* Exercise instructions *
Pick every line from the data below that contains the string "accomplish" and copy it.

[Data items]
==================================================

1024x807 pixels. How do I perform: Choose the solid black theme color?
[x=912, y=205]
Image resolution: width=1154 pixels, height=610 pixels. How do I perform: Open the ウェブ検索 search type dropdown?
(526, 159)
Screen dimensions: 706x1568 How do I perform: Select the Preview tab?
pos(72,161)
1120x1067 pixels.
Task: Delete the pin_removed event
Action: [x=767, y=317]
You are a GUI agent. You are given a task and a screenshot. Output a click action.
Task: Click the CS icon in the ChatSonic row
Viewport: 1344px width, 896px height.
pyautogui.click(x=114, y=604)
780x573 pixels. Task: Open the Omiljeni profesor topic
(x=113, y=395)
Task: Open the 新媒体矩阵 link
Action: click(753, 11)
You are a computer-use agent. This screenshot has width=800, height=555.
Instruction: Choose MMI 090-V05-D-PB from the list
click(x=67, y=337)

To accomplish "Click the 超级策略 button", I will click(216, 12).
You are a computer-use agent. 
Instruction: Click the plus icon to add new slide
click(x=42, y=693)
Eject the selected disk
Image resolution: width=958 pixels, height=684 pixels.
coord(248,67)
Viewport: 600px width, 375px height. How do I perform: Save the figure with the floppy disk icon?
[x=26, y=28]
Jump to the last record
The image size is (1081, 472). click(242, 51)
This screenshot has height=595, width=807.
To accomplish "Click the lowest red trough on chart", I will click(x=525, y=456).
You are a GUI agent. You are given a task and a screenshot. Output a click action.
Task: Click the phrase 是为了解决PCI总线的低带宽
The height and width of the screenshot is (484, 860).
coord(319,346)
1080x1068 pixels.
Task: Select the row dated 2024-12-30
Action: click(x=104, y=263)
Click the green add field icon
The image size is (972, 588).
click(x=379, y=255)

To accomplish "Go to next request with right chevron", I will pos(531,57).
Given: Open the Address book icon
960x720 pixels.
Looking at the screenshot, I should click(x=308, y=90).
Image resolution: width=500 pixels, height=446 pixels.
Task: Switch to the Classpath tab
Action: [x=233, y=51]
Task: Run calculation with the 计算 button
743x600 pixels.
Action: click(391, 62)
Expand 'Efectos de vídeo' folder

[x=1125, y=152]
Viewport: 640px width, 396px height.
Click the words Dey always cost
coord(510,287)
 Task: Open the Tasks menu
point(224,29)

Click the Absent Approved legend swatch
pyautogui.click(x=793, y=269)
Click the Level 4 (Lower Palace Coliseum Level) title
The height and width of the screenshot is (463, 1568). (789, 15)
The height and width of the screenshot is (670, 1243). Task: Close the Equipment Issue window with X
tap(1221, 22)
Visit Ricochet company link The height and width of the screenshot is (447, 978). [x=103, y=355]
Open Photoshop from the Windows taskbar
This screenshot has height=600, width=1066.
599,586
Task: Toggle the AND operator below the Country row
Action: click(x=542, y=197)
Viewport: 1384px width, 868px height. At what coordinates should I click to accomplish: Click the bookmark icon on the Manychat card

==================================================

* Task solution *
To accomplish "Click the 超级策略 button", I will click(216, 12).
To accomplish "Click the lowest red trough on chart", I will click(x=525, y=456).
To accomplish "Go to next request with right chevron", I will pos(531,57).
Viewport: 1384px width, 868px height. At what coordinates should I click to accomplish: Click the bookmark icon on the Manychat card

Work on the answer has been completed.